*TAREA A REALIZAR:*
Según la reseña de El monte análogo, ¿en qué año comenzó René Daumal a escribir esta novela?

== FRAGMENTO DEL DOCUMENTO ==

René Daumal: El monte análogo
Atalanta. Trad. de María Teresa Gallego. Barcelona 2006. 177 págs
Por Ismael Belda
René
Daumal (1908-1944) es uno de esos autores extraños que a veces
encontramos en la historia de la literatura. No es un gran escritor, no
se lo menciona con frecuencia al hablar de la literatura de su época
y ni siquiera constituye una deslumbrante anomalía, como es el
caso de compatriotas y contemporáneos suyos como Raymond Roussel
o Alfred Jarry (con los cuales sin embargo tiene elementos en común);
y sin embargo sus escritos poseen un no sé qué inexplicable
e irresistible que nos habla, cuanto menos, de una personalidad artística
completamente original.
El monte análogo, novela de aventuras alpinas, no euclidianas
y simbólicamente auténticas, comenzada en 1939 e interrumpida
por la temprana muerte de su autor en 1944, es desde luego una novela
atípica. En la época de André Gide, Jules Romain,
Mauriac, Bernanos o Céline, nos encontramos con una novela no psicológica.

===
== MATERIAL PROPORCIONADO ==

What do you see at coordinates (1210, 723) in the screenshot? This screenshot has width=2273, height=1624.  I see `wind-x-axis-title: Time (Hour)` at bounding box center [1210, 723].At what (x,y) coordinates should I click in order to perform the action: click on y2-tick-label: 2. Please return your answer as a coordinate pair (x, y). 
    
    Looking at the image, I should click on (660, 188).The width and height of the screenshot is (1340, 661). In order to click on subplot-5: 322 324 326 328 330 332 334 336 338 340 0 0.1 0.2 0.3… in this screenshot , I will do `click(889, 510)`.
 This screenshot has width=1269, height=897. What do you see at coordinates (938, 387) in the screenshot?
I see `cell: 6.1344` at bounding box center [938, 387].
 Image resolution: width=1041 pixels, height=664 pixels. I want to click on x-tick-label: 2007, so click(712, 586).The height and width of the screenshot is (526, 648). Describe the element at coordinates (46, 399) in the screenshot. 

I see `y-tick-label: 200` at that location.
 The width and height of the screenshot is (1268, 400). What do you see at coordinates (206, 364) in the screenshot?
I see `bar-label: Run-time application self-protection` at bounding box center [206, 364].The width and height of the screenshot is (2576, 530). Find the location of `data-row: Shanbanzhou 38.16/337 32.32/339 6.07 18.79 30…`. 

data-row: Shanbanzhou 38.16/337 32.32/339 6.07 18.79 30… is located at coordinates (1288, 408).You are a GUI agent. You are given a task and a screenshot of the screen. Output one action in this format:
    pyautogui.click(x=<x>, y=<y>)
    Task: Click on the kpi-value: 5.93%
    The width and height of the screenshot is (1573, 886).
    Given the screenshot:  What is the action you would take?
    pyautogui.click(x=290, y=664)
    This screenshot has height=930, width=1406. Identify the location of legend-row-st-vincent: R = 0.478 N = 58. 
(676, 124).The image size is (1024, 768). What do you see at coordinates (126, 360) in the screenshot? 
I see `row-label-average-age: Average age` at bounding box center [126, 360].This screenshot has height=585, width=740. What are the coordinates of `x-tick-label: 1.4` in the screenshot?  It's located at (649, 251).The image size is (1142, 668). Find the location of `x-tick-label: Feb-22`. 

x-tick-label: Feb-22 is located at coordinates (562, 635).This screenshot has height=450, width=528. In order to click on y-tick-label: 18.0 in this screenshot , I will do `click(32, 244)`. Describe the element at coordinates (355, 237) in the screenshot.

===

*RESPUESTA AL PROBLEMA:*
En 1939.